Campuses can help cancel 'Drinking 101'

August 21, 1998|By Mary Sue Coleman

ABERCROMBIE and Fitch's glorification of binge drinking in its back-to-school catalog is indefensible. Under pressure from Mothers Against Drunk Driving, the company acknowledged its "mistake" in including "Drinking 101" in a "fun, lighthearted" portrayal of campus life. But with thousands of copies in the hands of underage students, this gesture toward damage control is too little, too late.

Abercrombie & Fitch's marketing strategy betrays astounding ignorance of high-risk drinking on campuses today, where it is not uncommon for students to drink as many as four or five drinks an hour for the sole purpose of getting drunk quickly.

The results can be deadly. Three years ago, Matthew Garafalo, 19, a first-year student at the University of Iowa, died in his fraternity house after consuming a large quantity of alcohol, and in the past year, the Center for Science in the Public Interest has documented at least 18 alcohol-related student deaths across the country.

But fatalities hardly begin to measure the societal costs of excessive drinking in this age group. Binge drinkers fall behind in their schoolwork, have unplanned and unprotected sex, become involved in accidents and get in trouble with the law. They interrupt other students' studies and their sleep; they damage property, pick fights and commit sexual offenses. As Henry Wechsler of the Harvard School of Public Health has noted, "It is no longer possible to view bingeing as solely the bingers' problem; non-bingeing students are paying too steep a price." The American Medical Association has identified the problem as a public health issue.

Out-of-control drinkers are personally accountable for their behavior. But since the whole college community is also affected, we have a right -- even a duty -- to take collective action. Here are some suggestions:

Enlist the support of student leaders. Following Matthew Garafalo's death, leaders of Greek-letter organizations at Iowa took a hard look at the culture that encourages heavy drinking, and they have decided to make alcohol policy for all fraternity houses more restrictive, beginning this fall.

Enforce underage drinking laws and nuisance party and/or keg registration ordinances.

Establish alcohol-free floors or residence halls.

*Study material*
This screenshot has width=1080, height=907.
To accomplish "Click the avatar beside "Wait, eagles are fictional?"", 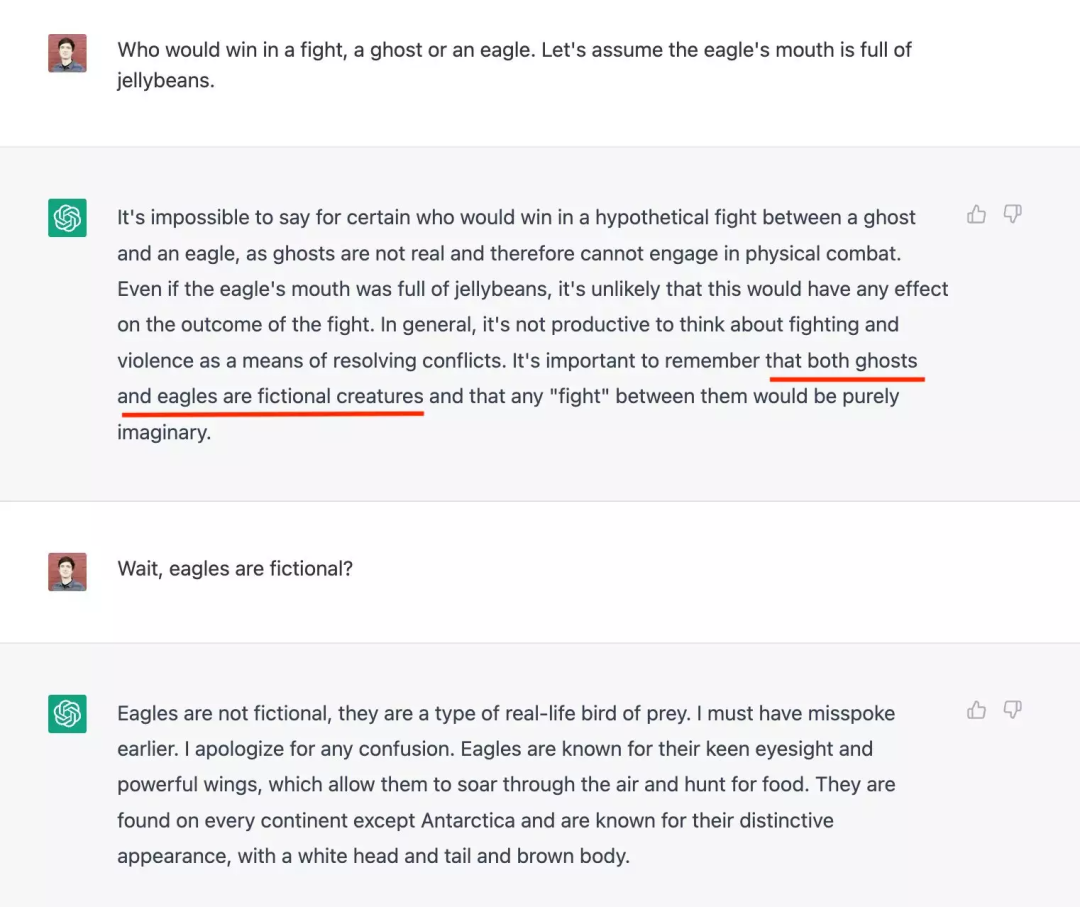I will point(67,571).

==

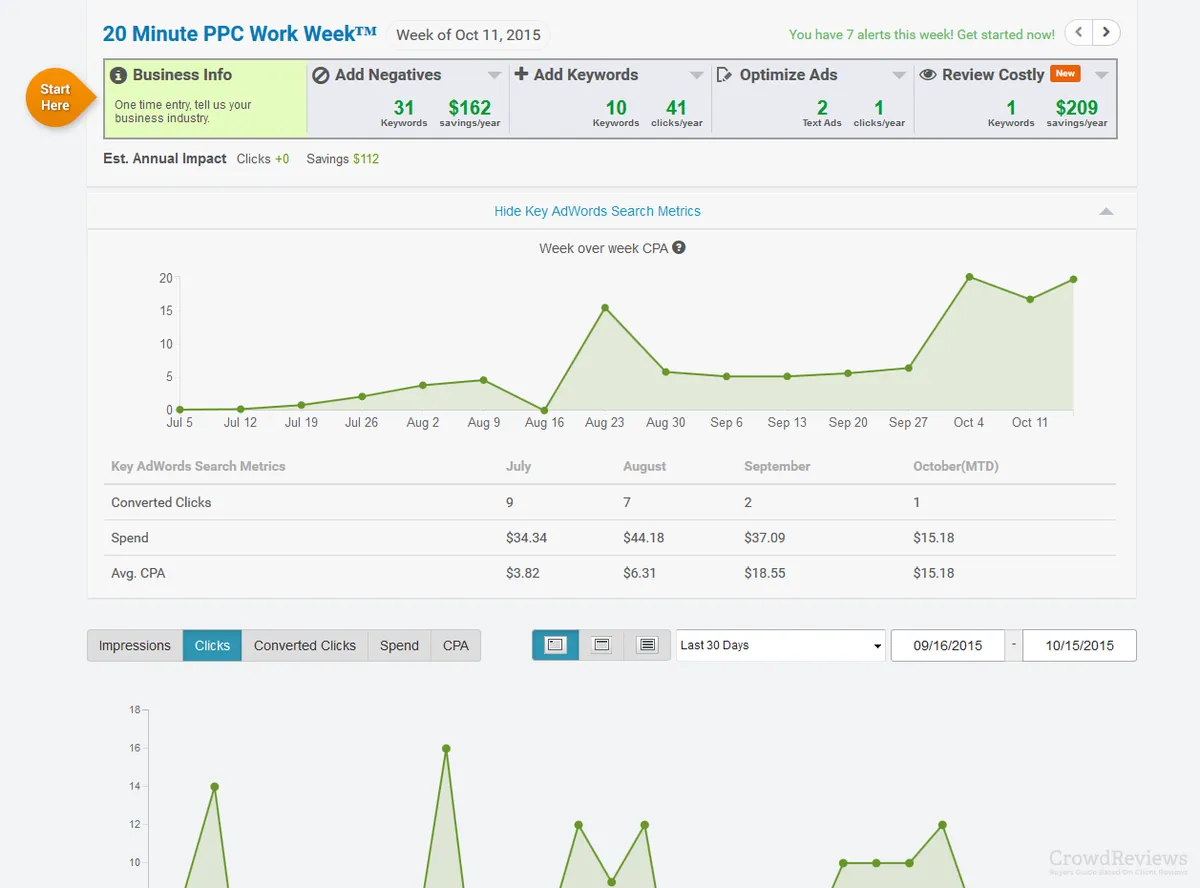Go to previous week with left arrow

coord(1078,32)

*Apply what you read*
**a.** In the op-ed on campus drinking, how many alcohol-related student deaths did the Center for Science in the Public Interest document in the past year?
**b.** Sum up the op-ed on campus drinking in two sentences.
**c.** Pick up the op-ed on campus drinking right after its last line and keep writing it.

*Answers for the exercise*
**a.** At least 18.

**b.** Abercrombie & Fitch's "Drinking 101" catalog feature glorified binge drinking, which on campuses can lead to deaths like Matthew Garafalo's and harms non-drinking students as well. Because the whole college community is affected, it has a right and a duty to act together, such as by enlisting student leaders, enforcing drinking laws and ordinances, and setting up alcohol-free floors or residence halls.

**c.**
Sponsor more alcohol-free events. At Iowa, we offer free movies, concerts and outdoor activities during the first weeks of school, before the barhopping habit gets established. And we're keeping our student union open late at night, which is when young people want to be out.

Reclaim Fridays and Mondays. Encourage faculty members to maintain expectations for end-of-week assignments.

Correct misperceptions about drinking. Surveys show that college students believe that binge drinking is even more widespread than it really is. Advertisements highlighting the facts -- 44 percent binge drink, but 56 percent don't -- can help students resist peer pressure.

Ask bar owners to help. Offers of "all you can drink," two drinks for the price of one, or low-priced pitchers are invitations to high risk drinking. At the State University of New York in Albany, campus and community organizers persuaded bars to voluntarily stop these promotions. Lower the blood alcohol content (BAC) required for drunk-driving convictions. A driver with 0.08 BAC is 11 times more likely to crash than a driver who has not been drinking. Universities and communities are struggling to change the drinking culture and help students make responsible choices, and organizations like Mothers Against Drunk Driving are powerful allies.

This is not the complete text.